The cryptococcus neoformans saga (#182)
Christina Stephenson
1
- SCMB, School of Chemistry and Molecular Biology , Brisbane, QLD, Australia
- neoformans is optimistic pathogenic fungus which poses a constant threat to the global immunocompromised population. Upon infection this pathogen induces a plethora of virulence traits which enable it to evade host immune systems and navigate across the blood brain barrier, causing meningoencephalitis and death. The virulence traits that make this possible are highly regulated by a complex interplay between the environment, transcriptional machinery and genomic elements. Therefore, any mechanism which can interfere or block these pathways are areas of significant interest that could enhance our understanding of the process of pathogenesis. Transcriptional regulatory proteins which have a widespread impact on gene regulation make ideal candidates for drug therapies as they can interfere in numerous pathways. A primary candidate for this level of pleiotropic regulation is the SAGA complex, a 20-protein coactivator conserved across eukaryotes. Interactions between this complex and transcriptional regulation has widely been established in S. cerevisiae. The complex interfaces between the DNA, histones, and additional transcriptional machinery through a combination of five protein modules.

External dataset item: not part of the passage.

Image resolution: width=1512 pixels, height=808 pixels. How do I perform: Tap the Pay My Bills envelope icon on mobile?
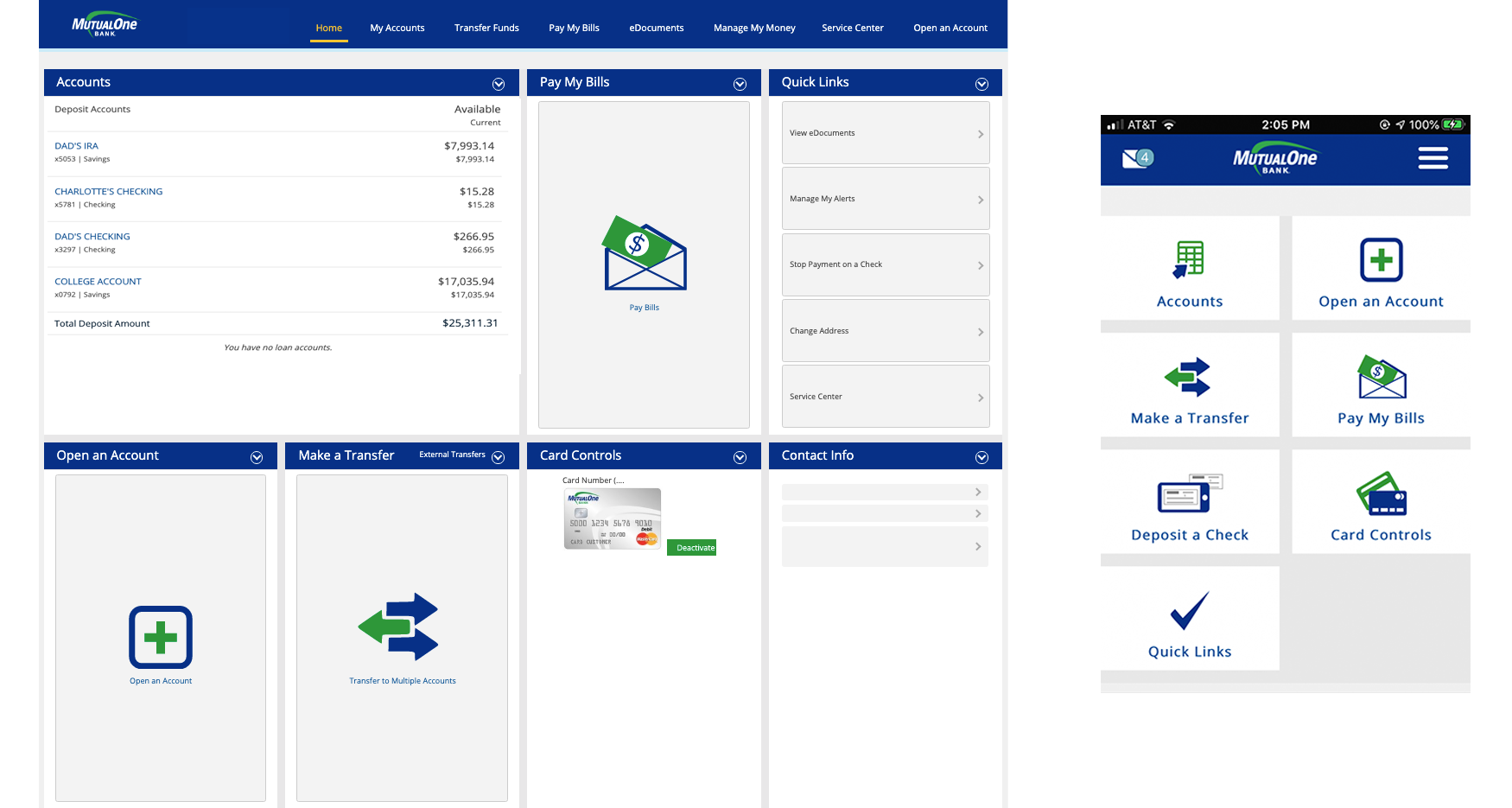[1381, 379]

Intriguingly a handful of SAGA studies have been conducted within C. neoformans which demonstrated a diverse and non-predictive phenotypic effect on virulence, creating both hyper and hypovirulent strains. This study identified previously uncharacterised candidate genes for UBP8, SFG73, SUS1 and SGF11 of the DeUBiquitination module of SAGA in C. neoformans. Each gene was deleted from the H99O type strain background and successfully complemented, with the reinsertion of the original gene at the Safe Haven locus. The phenotypes observed from a series of in vitro assays indicted that DUB mutants exhibit a change in the expression of subsets of genes related to the organisms associated virulence. These changes in virulence were studied further using an in vivo murine inhalation model of infection.